■ **Tantangan 1**
Jawablah berdasarkan teks tentang pelatihan pegawai:
(a) Ke mana kepemilikan PT. X beralih?
(b) Atas dasar apa perusahaan menghendaki pegawai diberi pelatihan dan pengembangan?
(c) Apa yang dipandang sebagai salah satu pendorong seseorang untuk melakukan sesuatu?
■ **Tantangan 2**
Teruskan teks tentang pelatihan pegawai, mulai setelah kalimat terakhirnya.

Menurut salah seorang staf dari departemen yang berhubungan dengan pelatihan dan pengembangan pegawai, jumlah pelaksanaan program pelatihan dan pengembangan memiliki kecenderungan yang menurun. Adapun faktor yang menyebabkan hal ini terjadi adalah pemberlakuan kebijakan-kebijakan baru sebagai dampak dari beralihnya kepemilikan PT. X ke salah satu perusahaan ternama di Indonesia. Selain itu, kondisi perekonomian yang sedang mengalami krisis keuangan global, mengharuskan sebagian besar perusahaan di Indonesia merubah kebijaksanaannya dalam pencapaian tujuan perusahaan, terutama berkaitan dengan efisiensi perusahaan, dan tindakan ini juga dilakukan oleh PT. X.
Departemen yang bertanggung jawab untuk menangani pelaksanaan program pelatihan dan pengembangan dituntut untuk lebih selektif dalam memberikan pelatihan dan pengembangan pada para pegawai. Perusahaan menghendaki para pegawai yang diberikan pelatihan dan pengembangan berdasarkan atas skala prioritas, dimana pelatihan yang diberikan benar-benar dibutuhkan dan bermanfaat untuk pelaksanaan pekerjaan pegawai yang bersangkutan pada saat ini.
Selain pemberian pelatihan dan pengembangan, pegawai juga mempunyai berbagai macam kebutuhan yang ingin dipenuhinya. Keinginan untuk memenuhi kebutuhan inilah yang dipandang sebagai salah satu pendorong atau penggerak bagi seseorang untuk melakukan sesuatu, termasuk melakukan pekerjaan atau bekerja.

■ **Data yang Diberikan**
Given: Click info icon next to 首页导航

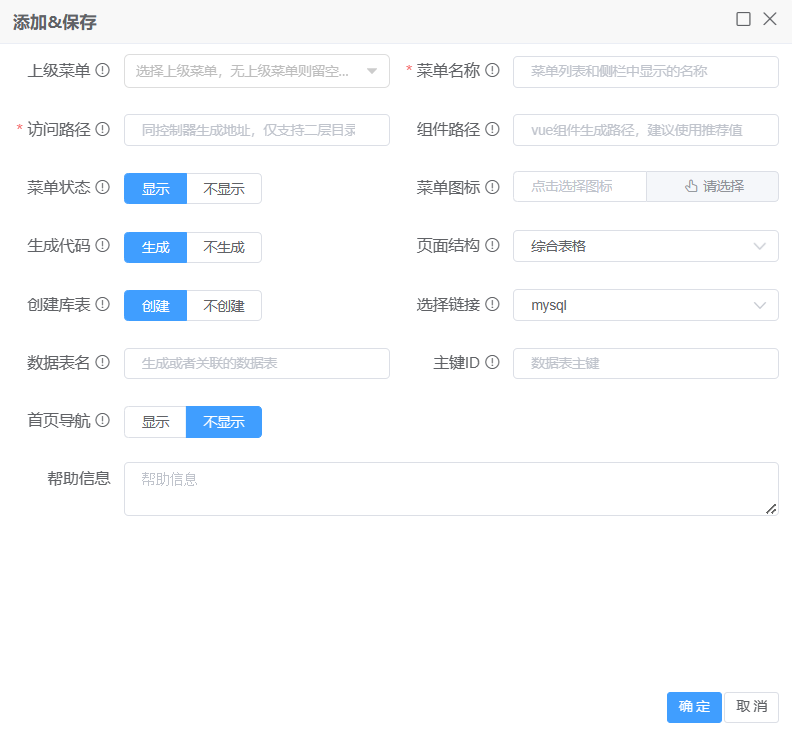Looking at the screenshot, I should click(x=102, y=421).
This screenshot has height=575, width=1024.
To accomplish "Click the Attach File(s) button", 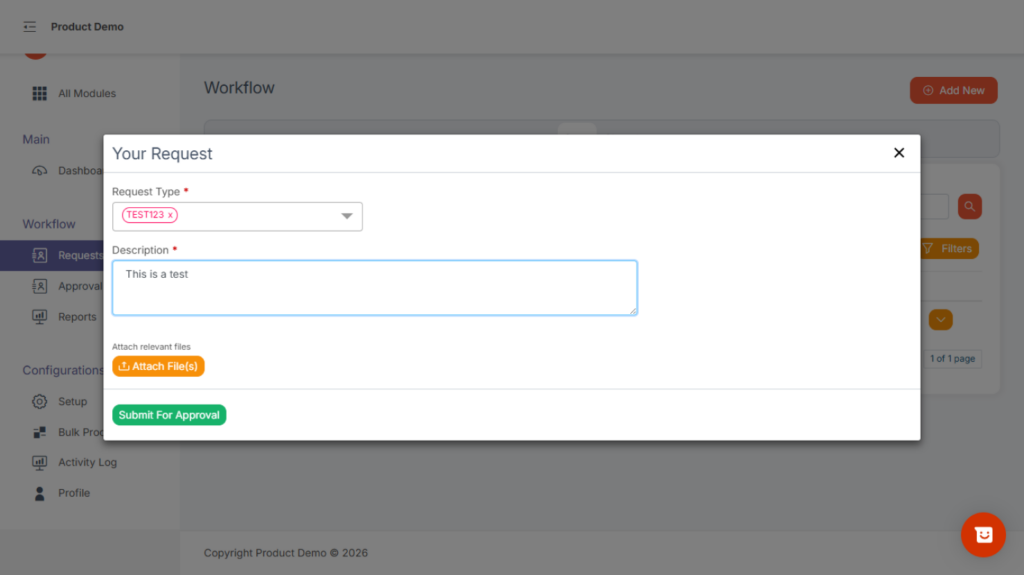I will pyautogui.click(x=158, y=367).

■ **Keluaran yang Diharapkan 1**
(a) Ke salah satu perusahaan ternama di Indonesia.
(b) Berdasarkan atas skala prioritas.
(c) Keinginan untuk memenuhi kebutuhan.

■ **Keluaran yang Diharapkan 2**
Bagi sebagian pegawai, harapan untuk mendapatkan uang adalah satu-satunya alasan untuk bekerja, namun yang lain berpendapat bahwa uang hanyalah salah satu dari banyak kebutuhan yang terpenuhi melalui kerja. Seseorang yang bekerja akan merasa lebih dihargai oleh masyarakat di sekitarnya, dibandingkan yang tidak bekerja. Mereka akan merasa lebih dihargai lagi apabila menerima berbagai fasilitas dan simbol-simbol status lainnya dari perusahaan dimana mereka bekerja. Dari uraian di atas dapat dikatakan, bahwa kesediaan pegawai untuk mencurahkan kemampuan, pengetahuan, keterampilan, tenaga, dan waktunya, sebenarnya mengharapkan adanya kompensasi dari pihak perusahaan yang dapat memuaskan kebutuhan pegawai.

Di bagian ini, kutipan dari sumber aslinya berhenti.